### [What needs to be done]
Starting at the line with "Given: Open the MEX_Exchange author link" and going on through the line with "854x504 pixels.", reproduce each line in the records below exactly and nothing more.

### [Extracted data]
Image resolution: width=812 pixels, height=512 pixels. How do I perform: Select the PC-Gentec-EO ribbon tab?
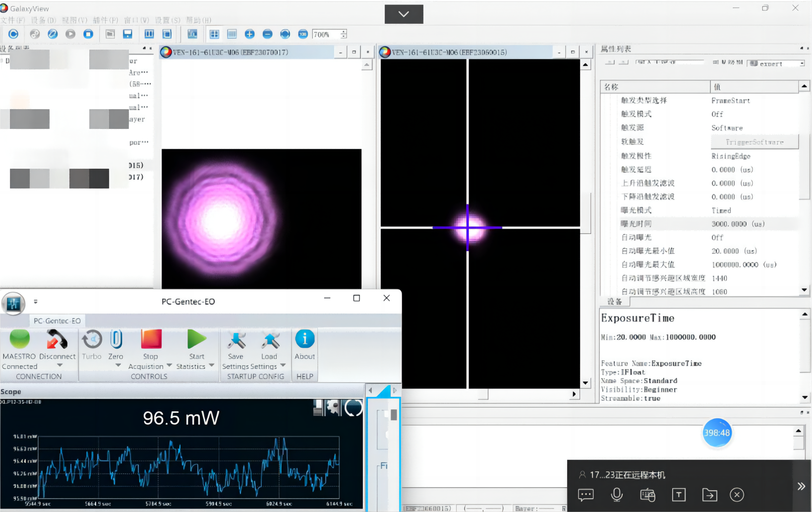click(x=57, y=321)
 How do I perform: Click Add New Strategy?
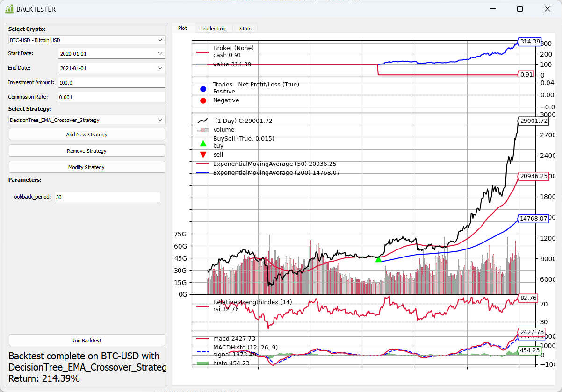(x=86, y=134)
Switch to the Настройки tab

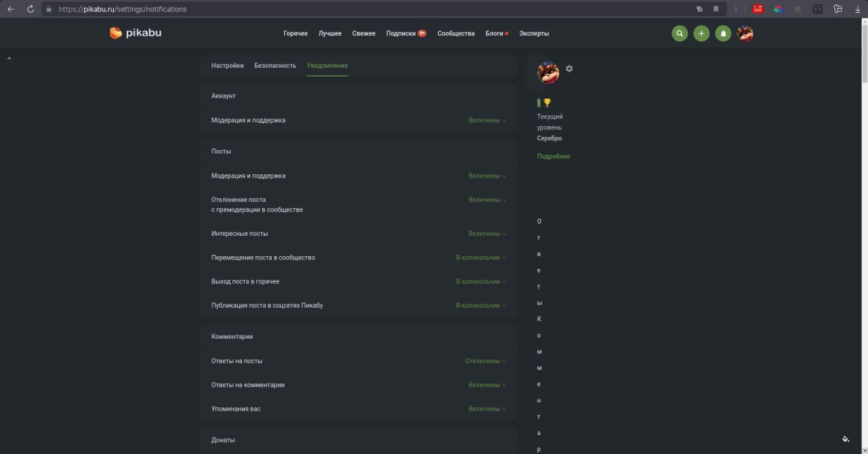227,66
==
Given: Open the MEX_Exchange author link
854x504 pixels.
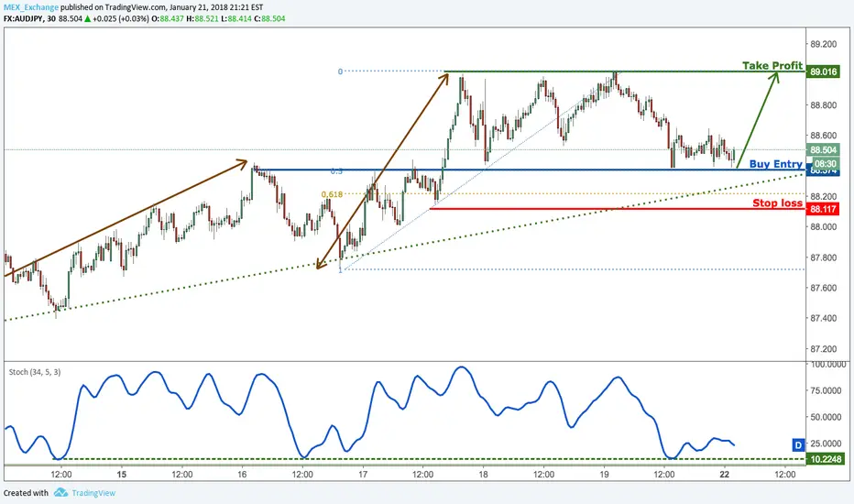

### [Solution to this problem]
Given: Open the MEX_Exchange author link
854x504 pixels.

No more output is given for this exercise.